I went to TEDx MidAtlantic a few days ago. A day and a half of fascinating — and mostly comprehensible — lectures on the theme of “Unbreakable.” It being DC, there were some common threads: Policy and governing were discussed a lot, by people who are all about policy or are in government. But we also heard from a young man who decided to get vaccinated against his mother’s wishes; a Holocaust survivor who teaches children magic tricks; and a researcher who has figured out that catching people doing the right thing can change behavior for the better.
The real action, however, was not in the room. It was in the hallways, at the breaks. Faces were alight with possibilities; attendees were clearly connecting their dots in new ways. Over dinner, we too had a far-ranging conversation that would not have occurred but for the ideas we had heard (and were trying to digest).

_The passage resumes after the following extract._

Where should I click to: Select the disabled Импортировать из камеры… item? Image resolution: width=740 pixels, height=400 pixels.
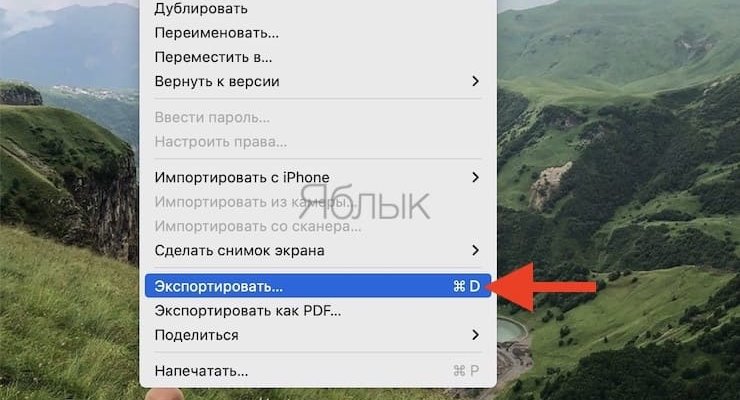[x=318, y=202]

What do those 36 hours have to do with developing strategy for organizations? Simple: It is very hard to look over the horizon — to develop a strong strategic plan — until you can get out of the ruts you don’t even know know you are in. We often work with nonprofit leaders and boards who have been doing the same thing for a long time. One way we get them to see things anew is we bring them information, data, new research to underpin their strategies. What if, however, you could really shake it up? There is the trope of big hairy audacious goals; getting brains unstuck enough to get to that level of goal-setting can be hard. And some organizations don’t need to change their whole mindset to develop a strong plan. What is clear, though, is that in order to plan successfully, organizations need to acknowledge that they need some amount of new perspective.
So for anyone out there considering a strategy development process: One question you’ll want to consider is not IF you need to shake up your thinking before you plan. It is HOW MUCH you need to do so.